America is not destined to repeat Japan’s fate. For starters, Japan’s real-estate bubble was much larger than America’s. And its demographics are far worse; a shrinking population has undermined economic growth both arithmetically and psychologically. Making matters worse, Japan’s conformist culture ostracizes displaced workers. Any gap on a candidate’s résumé is viewed with deep suspicion, so temporary job loss in many cases leads to chronic unemployment.
But unemployed workers in the United States are also stigmatized. And the U.S. workforce will grow more slowly over the next 20 years than it has at any time in the past century. American companies, meanwhile, have shifted toward more part-time work since the crash of 2008, just as Japanese firms did in the early 1990s; 30 percent of America’s workers ages 20 to 24 were part-time in 2012, up from 23 percent in early 2008.
Japan’s example is particularly instructive because it is so recent. Workers today face a unique set of challenges, mostly related to globalization and technology, and Japan shows what a bad combination it can be when these structural headwinds collide with a severe economic downturn. It is hard enough to stay relevant in today’s workplace even with the benefit of a regular job. Young workers who fail to secure steady work are left in a lurch.
To succeed against these odds, young workers must be tenacious and adaptable, figuring out what skills are in demand and how to get them. But companies must also have the confidence to hire. This confidence grows out of a genuine belief that tomorrow will be better, and while stimulus can help, the smooth performance of basic government functions, such as the passing of budgets, is prerequisite.
When the private sector does not generate enough skilled jobs, family and government should step into the breach.

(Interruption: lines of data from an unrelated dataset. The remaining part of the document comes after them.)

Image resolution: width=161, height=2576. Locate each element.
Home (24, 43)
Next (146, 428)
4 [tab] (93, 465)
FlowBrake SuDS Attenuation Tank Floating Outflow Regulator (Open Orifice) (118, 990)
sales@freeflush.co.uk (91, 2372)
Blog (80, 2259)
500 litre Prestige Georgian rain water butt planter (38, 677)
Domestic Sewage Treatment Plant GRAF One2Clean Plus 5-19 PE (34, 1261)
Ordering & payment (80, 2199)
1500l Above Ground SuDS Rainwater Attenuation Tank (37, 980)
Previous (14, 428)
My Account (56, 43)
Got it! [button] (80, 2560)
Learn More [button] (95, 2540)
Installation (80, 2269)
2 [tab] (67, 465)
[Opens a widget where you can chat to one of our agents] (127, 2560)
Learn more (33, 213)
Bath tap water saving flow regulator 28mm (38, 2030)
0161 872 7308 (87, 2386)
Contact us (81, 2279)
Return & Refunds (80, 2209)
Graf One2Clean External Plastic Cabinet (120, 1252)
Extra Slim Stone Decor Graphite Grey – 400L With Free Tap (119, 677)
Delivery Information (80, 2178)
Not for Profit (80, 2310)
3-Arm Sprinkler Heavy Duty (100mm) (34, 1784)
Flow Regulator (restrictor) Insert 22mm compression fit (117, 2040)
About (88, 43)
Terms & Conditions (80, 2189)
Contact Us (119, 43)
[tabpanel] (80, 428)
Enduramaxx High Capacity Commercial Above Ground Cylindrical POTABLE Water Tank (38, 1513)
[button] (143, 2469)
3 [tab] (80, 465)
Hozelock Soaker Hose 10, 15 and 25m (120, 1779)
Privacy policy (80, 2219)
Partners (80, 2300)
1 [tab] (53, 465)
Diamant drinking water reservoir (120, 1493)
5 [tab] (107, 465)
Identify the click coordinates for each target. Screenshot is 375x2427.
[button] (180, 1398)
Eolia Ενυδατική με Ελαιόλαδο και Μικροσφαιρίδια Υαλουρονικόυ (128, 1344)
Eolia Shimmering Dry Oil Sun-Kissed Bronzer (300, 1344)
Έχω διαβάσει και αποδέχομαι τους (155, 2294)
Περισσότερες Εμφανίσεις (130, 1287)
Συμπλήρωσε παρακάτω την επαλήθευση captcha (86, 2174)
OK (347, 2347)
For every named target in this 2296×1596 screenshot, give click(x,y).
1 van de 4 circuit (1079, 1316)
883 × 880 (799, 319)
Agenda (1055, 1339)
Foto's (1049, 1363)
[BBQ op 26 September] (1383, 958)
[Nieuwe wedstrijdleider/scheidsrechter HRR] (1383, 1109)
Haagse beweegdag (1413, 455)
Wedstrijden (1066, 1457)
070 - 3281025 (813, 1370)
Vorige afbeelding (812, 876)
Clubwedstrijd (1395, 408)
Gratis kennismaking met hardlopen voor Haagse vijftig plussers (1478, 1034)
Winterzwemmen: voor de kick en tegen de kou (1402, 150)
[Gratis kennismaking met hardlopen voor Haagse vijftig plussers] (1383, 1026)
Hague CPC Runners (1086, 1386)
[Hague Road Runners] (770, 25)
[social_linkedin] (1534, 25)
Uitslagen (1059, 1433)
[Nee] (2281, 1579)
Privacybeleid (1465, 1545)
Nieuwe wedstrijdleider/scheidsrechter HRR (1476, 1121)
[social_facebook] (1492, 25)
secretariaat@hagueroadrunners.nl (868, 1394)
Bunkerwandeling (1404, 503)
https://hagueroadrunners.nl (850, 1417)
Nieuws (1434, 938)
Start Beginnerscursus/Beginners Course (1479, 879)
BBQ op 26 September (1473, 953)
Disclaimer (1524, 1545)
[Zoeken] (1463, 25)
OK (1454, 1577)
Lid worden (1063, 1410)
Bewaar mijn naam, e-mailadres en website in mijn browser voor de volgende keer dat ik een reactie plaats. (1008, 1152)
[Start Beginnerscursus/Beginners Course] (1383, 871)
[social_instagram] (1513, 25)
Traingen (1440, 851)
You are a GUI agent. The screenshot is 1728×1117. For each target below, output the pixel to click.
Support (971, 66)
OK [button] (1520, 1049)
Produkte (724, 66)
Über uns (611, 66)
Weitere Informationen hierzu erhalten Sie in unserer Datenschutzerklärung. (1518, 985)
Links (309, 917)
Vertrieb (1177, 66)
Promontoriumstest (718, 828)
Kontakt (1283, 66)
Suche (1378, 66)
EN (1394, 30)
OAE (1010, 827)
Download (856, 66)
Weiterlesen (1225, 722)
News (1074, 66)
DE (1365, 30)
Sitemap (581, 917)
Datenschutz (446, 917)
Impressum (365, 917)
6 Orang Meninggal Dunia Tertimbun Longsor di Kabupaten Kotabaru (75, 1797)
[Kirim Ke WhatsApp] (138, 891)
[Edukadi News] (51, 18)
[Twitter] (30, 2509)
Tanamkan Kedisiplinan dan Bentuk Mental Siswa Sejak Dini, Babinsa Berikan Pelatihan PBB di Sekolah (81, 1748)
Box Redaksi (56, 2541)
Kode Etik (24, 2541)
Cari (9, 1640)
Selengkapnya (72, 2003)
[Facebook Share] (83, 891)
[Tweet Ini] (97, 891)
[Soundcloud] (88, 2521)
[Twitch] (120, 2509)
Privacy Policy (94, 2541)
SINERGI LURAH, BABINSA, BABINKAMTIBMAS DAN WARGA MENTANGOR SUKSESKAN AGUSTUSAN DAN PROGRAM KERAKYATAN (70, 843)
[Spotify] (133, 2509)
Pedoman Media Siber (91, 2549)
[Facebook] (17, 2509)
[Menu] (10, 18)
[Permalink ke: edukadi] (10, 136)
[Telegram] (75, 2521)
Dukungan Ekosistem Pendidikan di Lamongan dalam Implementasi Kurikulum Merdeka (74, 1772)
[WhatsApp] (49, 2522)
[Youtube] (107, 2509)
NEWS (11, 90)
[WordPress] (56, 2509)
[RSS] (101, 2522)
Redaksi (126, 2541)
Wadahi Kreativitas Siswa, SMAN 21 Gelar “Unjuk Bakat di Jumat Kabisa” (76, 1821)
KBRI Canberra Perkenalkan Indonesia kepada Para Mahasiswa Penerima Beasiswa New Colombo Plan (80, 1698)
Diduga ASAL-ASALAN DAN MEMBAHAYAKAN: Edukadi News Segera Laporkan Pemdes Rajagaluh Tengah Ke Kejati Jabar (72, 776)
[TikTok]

Parents must stress the importance of getting on the skill escalator early, and may have to subsidize continuing education or facilitate other job training for their children. And, in the absence of all else, government-run training programs are better than nothing. (That’s how Iwabuchi landed his current job; some seven years after he made his movie, he is now a full-time nursing-home orderly.)
The whole country should join in bolstering this generation—and the next. Modern economies rest upon the skills of their workforces, and so, although it is expensive and time-consuming to train young workers, wasting their potential will prove more expensive.
In this respect, Japan’s lesson is clear: We must prevent a lost generation by any means necessary. Because it’s hard to stop at just one.